Exercise objective - From the first line to the last, return the material exactly.
═════ Study material
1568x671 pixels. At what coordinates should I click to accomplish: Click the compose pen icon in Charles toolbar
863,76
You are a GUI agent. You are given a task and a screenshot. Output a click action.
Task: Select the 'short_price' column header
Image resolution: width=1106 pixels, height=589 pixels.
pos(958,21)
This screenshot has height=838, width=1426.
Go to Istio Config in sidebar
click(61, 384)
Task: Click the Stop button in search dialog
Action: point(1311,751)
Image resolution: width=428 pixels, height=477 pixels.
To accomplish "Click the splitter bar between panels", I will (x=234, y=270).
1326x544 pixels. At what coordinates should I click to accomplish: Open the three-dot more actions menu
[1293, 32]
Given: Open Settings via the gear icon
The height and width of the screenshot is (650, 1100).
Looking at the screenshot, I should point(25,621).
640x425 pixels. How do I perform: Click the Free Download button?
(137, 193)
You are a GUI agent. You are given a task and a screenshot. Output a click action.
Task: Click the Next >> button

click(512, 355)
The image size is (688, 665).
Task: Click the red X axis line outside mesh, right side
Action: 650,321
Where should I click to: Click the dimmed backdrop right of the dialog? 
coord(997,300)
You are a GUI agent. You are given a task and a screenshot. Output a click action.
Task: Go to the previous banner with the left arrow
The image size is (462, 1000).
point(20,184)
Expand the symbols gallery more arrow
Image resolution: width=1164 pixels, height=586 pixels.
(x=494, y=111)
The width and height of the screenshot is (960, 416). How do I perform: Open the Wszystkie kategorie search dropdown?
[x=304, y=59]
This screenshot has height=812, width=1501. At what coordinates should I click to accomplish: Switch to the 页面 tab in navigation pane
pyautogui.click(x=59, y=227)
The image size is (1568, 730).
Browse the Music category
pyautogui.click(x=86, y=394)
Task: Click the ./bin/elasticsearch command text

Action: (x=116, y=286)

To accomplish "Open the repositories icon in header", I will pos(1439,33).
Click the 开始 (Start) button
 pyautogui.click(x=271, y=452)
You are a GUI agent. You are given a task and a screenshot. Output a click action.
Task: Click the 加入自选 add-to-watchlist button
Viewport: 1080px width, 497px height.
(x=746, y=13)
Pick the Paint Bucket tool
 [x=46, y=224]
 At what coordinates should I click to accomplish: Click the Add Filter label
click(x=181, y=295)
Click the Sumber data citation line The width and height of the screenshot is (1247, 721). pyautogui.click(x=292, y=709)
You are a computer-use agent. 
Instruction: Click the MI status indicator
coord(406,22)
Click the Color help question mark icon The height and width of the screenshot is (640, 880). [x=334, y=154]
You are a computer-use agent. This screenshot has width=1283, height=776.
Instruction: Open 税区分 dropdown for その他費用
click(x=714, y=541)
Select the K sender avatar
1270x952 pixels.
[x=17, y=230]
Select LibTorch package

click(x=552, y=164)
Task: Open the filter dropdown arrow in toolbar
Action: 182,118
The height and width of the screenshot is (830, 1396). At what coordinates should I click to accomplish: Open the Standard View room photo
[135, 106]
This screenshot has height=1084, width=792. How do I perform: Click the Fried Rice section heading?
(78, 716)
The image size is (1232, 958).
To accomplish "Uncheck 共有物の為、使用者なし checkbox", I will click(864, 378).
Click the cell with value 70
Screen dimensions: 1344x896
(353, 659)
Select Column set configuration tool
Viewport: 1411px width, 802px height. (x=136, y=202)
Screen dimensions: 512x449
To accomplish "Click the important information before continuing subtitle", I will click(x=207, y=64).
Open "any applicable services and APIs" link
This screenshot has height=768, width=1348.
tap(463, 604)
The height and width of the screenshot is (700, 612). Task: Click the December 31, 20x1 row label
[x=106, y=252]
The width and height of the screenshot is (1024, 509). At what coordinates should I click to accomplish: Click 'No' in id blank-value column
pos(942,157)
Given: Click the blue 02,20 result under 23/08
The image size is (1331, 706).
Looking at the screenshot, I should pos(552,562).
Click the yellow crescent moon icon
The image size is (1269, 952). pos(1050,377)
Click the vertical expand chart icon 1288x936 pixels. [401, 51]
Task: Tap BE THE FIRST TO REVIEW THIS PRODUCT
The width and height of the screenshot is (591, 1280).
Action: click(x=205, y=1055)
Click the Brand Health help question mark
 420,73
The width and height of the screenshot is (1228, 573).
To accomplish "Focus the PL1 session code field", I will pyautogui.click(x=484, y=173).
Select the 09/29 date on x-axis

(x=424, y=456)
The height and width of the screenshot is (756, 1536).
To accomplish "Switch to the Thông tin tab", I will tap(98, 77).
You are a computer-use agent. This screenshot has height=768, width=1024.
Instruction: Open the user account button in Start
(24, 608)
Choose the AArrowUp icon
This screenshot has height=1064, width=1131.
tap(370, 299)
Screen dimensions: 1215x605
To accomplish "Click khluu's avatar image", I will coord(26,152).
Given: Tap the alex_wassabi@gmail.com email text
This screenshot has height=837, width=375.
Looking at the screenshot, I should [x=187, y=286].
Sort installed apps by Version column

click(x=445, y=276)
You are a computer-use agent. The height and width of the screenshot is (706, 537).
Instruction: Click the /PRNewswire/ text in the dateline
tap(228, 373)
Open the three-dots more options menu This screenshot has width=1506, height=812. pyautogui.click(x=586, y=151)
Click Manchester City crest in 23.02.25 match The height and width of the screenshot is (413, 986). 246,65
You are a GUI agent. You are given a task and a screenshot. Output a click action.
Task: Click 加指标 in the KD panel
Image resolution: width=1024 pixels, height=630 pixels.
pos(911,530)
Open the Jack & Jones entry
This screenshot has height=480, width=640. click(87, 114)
══════════
Solution -
1568x671 pixels. At what coordinates should I click to accomplish: Click the compose pen icon in Charles toolbar
863,76
You are a GUI agent. You are given a task and a screenshot. Output a click action.
Task: Select the 'short_price' column header
Image resolution: width=1106 pixels, height=589 pixels.
pos(958,21)
This screenshot has height=838, width=1426.
Go to Istio Config in sidebar
click(61, 384)
Task: Click the Stop button in search dialog
Action: point(1311,751)
Image resolution: width=428 pixels, height=477 pixels.
To accomplish "Click the splitter bar between panels", I will (x=234, y=270).
1326x544 pixels. At what coordinates should I click to accomplish: Open the three-dot more actions menu
[1293, 32]
Given: Open Settings via the gear icon
The height and width of the screenshot is (650, 1100).
Looking at the screenshot, I should point(25,621).
640x425 pixels. How do I perform: Click the Free Download button?
(137, 193)
You are a GUI agent. You are given a task and a screenshot. Output a click action.
Task: Click the Next >> button

click(512, 355)
The image size is (688, 665).
Task: Click the red X axis line outside mesh, right side
Action: 650,321
Where should I click to: Click the dimmed backdrop right of the dialog? 
coord(997,300)
You are a GUI agent. You are given a task and a screenshot. Output a click action.
Task: Go to the previous banner with the left arrow
The image size is (462, 1000).
point(20,184)
Expand the symbols gallery more arrow
Image resolution: width=1164 pixels, height=586 pixels.
(x=494, y=111)
The width and height of the screenshot is (960, 416). How do I perform: Open the Wszystkie kategorie search dropdown?
[x=304, y=59]
This screenshot has height=812, width=1501. At what coordinates should I click to accomplish: Switch to the 页面 tab in navigation pane
pyautogui.click(x=59, y=227)
The image size is (1568, 730).
Browse the Music category
pyautogui.click(x=86, y=394)
Task: Click the ./bin/elasticsearch command text

Action: (x=116, y=286)

To accomplish "Open the repositories icon in header", I will pos(1439,33).
Click the 开始 (Start) button
 pyautogui.click(x=271, y=452)
You are a GUI agent. You are given a task and a screenshot. Output a click action.
Task: Click the 加入自选 add-to-watchlist button
Viewport: 1080px width, 497px height.
(x=746, y=13)
Pick the Paint Bucket tool
 [x=46, y=224]
 At what coordinates should I click to accomplish: Click the Add Filter label
click(x=181, y=295)
Click the Sumber data citation line The width and height of the screenshot is (1247, 721). pyautogui.click(x=292, y=709)
You are a computer-use agent. 
Instruction: Click the MI status indicator
coord(406,22)
Click the Color help question mark icon The height and width of the screenshot is (640, 880). [x=334, y=154]
You are a computer-use agent. This screenshot has width=1283, height=776.
Instruction: Open 税区分 dropdown for その他費用
click(x=714, y=541)
Select the K sender avatar
1270x952 pixels.
[x=17, y=230]
Select LibTorch package

click(x=552, y=164)
Task: Open the filter dropdown arrow in toolbar
Action: 182,118
The height and width of the screenshot is (830, 1396). At what coordinates should I click to accomplish: Open the Standard View room photo
[135, 106]
This screenshot has height=1084, width=792. How do I perform: Click the Fried Rice section heading?
(78, 716)
The image size is (1232, 958).
To accomplish "Uncheck 共有物の為、使用者なし checkbox", I will click(864, 378).
Click the cell with value 70
Screen dimensions: 1344x896
(353, 659)
Select Column set configuration tool
Viewport: 1411px width, 802px height. (x=136, y=202)
Screen dimensions: 512x449
To accomplish "Click the important information before continuing subtitle", I will click(x=207, y=64).
Open "any applicable services and APIs" link
This screenshot has height=768, width=1348.
tap(463, 604)
The height and width of the screenshot is (700, 612). Task: Click the December 31, 20x1 row label
[x=106, y=252]
The width and height of the screenshot is (1024, 509). At what coordinates should I click to accomplish: Click 'No' in id blank-value column
pos(942,157)
Given: Click the blue 02,20 result under 23/08
The image size is (1331, 706).
Looking at the screenshot, I should pos(552,562).
Click the yellow crescent moon icon
The image size is (1269, 952). pos(1050,377)
Click the vertical expand chart icon 1288x936 pixels. [401, 51]
Task: Tap BE THE FIRST TO REVIEW THIS PRODUCT
The width and height of the screenshot is (591, 1280).
Action: click(x=205, y=1055)
Click the Brand Health help question mark
 420,73
The width and height of the screenshot is (1228, 573).
To accomplish "Focus the PL1 session code field", I will pyautogui.click(x=484, y=173).
Select the 09/29 date on x-axis

(x=424, y=456)
The height and width of the screenshot is (756, 1536).
To accomplish "Switch to the Thông tin tab", I will tap(98, 77).
You are a computer-use agent. This screenshot has height=768, width=1024.
Instruction: Open the user account button in Start
(24, 608)
Choose the AArrowUp icon
This screenshot has height=1064, width=1131.
tap(370, 299)
Screen dimensions: 1215x605
To accomplish "Click khluu's avatar image", I will coord(26,152).
Given: Tap the alex_wassabi@gmail.com email text
This screenshot has height=837, width=375.
Looking at the screenshot, I should [x=187, y=286].
Sort installed apps by Version column

click(x=445, y=276)
You are a computer-use agent. The height and width of the screenshot is (706, 537).
Instruction: Click the /PRNewswire/ text in the dateline
tap(228, 373)
Open the three-dots more options menu This screenshot has width=1506, height=812. pyautogui.click(x=586, y=151)
Click Manchester City crest in 23.02.25 match The height and width of the screenshot is (413, 986). 246,65
You are a GUI agent. You are given a task and a screenshot. Output a click action.
Task: Click 加指标 in the KD panel
Image resolution: width=1024 pixels, height=630 pixels.
pos(911,530)
Open the Jack & Jones entry
This screenshot has height=480, width=640. click(87, 114)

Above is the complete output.